Excerpt provided

Thursday, October 11, 2018

The inevitable second civil war (or, Je suis un angry mob)




Columnist Tom Friedman thinks we are headed for another civil war.  He writes:

I began my journalism career covering a civil war in Lebanon. I never thought I’d end my career covering a civil war in America.

He explains what brings him to this point:

Sure, we’ve experienced bouts of intense social strife since the American Civil War of 1861. I grew up with the assassination of Martin Luther King and raging street battles over civil rights and Vietnam. And yet this moment feels worse — much less violent, blessedly, but much more broadly divisive. There is a deep breakdown happening between us, between us and our institutions and between us and our president.
 
We can’t find common ground on which to respectfully disagree; the other side is “the enemy.” We shout at each other on television, unfollow each other on Facebook and fire verbal mortars at each other on Twitter — and now everyone is on the digital battlefield, not just politicians. 
Across the land, before dinner parties or block parties, the refrain “I hope none of them will be there is uttered with increasing frequency, referring no longer to people of another race or religion — bad enough — but to people from a different political party. 
When he talks of the refrain  I hope none of them will be there,I recognize something I have thought and said and heard others say many times over recent years.   When I see a Trump sign or someone wearing a MAGA hat, I take it as a signal that they have declared themselves as enemies of democracy and benevolence.  They have chosen to pursue self-induced stupidity and malice as their way of life. They endorse and support corruption and fraud as long as it benefits them, and despite claims to be patriots, they actively undermine liberty, equality, and justice for all.  They have declared their aversion to democracy. by supporting one of the most malicious, vile persons to attain the leadership of a country.  His record of corruption, insidious dealings, and constant dishonesty is a matter of open record to which he adds more everyday.  Still, people choose him as the emblem of their principles.  These are people who, like Trump, can speak only in terms of insult and abuse and malicious falsehood.  One can expect only incivility from them.That is why I, like many, hope none of them will be at places where I wish to go.  And if they are likely to be there, I simply don't go.  You know they will use every opportunity to be insulting and obnoxious.

When the the political divide between the people in America is discussed, it usually contains a suggestion that we need to be respectful and open to hearing other viewpoints.  Those suggestions are made without examining the nature of the personal encounters that motivate the divide.  When people choose to be intractably disagreeable, they may insist they are merely using their right to free speech, but forget that other people have the right to take offense when they are disrespected, insulted, and abused and to assert their own rights.  Intelligent people understand the futility of trying to communicate with a dedicated abuser.  Rather than engage, they avoid.  And that is why the divide between Americans is reconcilable.

The principle involved is stated in our oldest wisdom literature:
Proverbs 26:3-12 (ESV) A whip for the horse, a bridle for the donkey, and a rod for the back of fools. Answer not a fool according to his folly, lest you be like him yourself. Answer a fool according to his folly, lest he be wise in his own eyes. Whoever sends a message by the hand of a fool cuts off his own feet and drinks violence. Like a lame man's legs, which hang useless, is a proverb in the mouth of fools.

Supplied entries
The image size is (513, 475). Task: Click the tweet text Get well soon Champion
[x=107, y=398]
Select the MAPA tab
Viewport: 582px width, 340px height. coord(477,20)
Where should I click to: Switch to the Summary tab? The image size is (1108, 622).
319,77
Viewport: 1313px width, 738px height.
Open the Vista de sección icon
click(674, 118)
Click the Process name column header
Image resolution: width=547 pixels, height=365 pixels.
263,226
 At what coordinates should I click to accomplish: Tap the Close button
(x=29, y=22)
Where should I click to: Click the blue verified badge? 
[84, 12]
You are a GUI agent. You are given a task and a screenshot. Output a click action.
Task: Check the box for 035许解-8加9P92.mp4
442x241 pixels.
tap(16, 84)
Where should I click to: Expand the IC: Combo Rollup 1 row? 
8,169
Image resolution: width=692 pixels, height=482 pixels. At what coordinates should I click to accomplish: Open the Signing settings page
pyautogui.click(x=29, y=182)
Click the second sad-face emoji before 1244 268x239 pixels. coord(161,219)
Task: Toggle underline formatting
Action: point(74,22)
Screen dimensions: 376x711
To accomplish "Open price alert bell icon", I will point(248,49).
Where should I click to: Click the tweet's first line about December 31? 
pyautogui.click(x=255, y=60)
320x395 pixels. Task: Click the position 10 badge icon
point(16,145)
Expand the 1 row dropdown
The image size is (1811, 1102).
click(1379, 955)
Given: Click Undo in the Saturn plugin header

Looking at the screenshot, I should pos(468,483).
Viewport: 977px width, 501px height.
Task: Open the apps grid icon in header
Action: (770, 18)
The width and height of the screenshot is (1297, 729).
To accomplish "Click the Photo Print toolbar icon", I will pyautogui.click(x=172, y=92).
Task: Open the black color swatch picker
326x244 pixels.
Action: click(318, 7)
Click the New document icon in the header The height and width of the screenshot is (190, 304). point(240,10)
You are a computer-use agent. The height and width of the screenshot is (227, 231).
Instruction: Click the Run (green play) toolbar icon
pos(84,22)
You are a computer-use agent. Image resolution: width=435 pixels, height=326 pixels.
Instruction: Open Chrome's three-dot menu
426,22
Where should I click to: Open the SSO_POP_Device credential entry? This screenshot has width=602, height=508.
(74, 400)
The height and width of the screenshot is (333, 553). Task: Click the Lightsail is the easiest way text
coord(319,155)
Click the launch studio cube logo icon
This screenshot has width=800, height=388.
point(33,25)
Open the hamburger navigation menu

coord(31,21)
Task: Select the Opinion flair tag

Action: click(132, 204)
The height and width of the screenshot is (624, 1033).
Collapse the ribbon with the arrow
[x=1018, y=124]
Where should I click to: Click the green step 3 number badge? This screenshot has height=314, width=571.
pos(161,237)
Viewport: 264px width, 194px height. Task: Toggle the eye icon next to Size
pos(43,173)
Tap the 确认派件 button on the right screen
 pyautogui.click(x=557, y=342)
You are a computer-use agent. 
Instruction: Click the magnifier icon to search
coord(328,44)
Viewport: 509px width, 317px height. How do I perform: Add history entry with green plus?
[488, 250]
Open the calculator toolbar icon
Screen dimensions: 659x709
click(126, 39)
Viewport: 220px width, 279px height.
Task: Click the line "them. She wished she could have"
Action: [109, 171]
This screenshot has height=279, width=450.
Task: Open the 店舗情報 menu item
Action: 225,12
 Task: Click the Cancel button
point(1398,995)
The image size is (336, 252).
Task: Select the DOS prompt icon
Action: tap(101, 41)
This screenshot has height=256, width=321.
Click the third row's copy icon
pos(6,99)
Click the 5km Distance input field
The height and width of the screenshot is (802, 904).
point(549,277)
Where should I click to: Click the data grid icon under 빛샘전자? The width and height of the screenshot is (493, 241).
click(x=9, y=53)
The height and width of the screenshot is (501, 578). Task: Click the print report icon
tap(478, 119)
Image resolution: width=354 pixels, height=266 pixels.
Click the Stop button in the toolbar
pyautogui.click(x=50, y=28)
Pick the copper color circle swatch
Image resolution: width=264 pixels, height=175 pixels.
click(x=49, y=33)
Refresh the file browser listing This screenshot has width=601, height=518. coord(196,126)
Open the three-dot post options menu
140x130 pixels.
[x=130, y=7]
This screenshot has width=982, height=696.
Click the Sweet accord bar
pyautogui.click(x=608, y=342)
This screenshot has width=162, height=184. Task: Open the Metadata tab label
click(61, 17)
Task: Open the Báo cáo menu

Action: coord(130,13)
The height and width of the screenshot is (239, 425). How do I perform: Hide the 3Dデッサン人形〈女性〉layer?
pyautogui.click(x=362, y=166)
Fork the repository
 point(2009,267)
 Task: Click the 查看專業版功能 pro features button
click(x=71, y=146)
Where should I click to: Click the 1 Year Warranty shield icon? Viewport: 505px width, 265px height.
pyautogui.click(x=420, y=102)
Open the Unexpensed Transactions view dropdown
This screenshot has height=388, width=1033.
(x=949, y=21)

Objective
According to the post on a second civil war, what did Tom Friedman cover at the start of his journalism career? The rows have nothing to do with the post on a second civil war.

Full response
A civil war in Lebanon.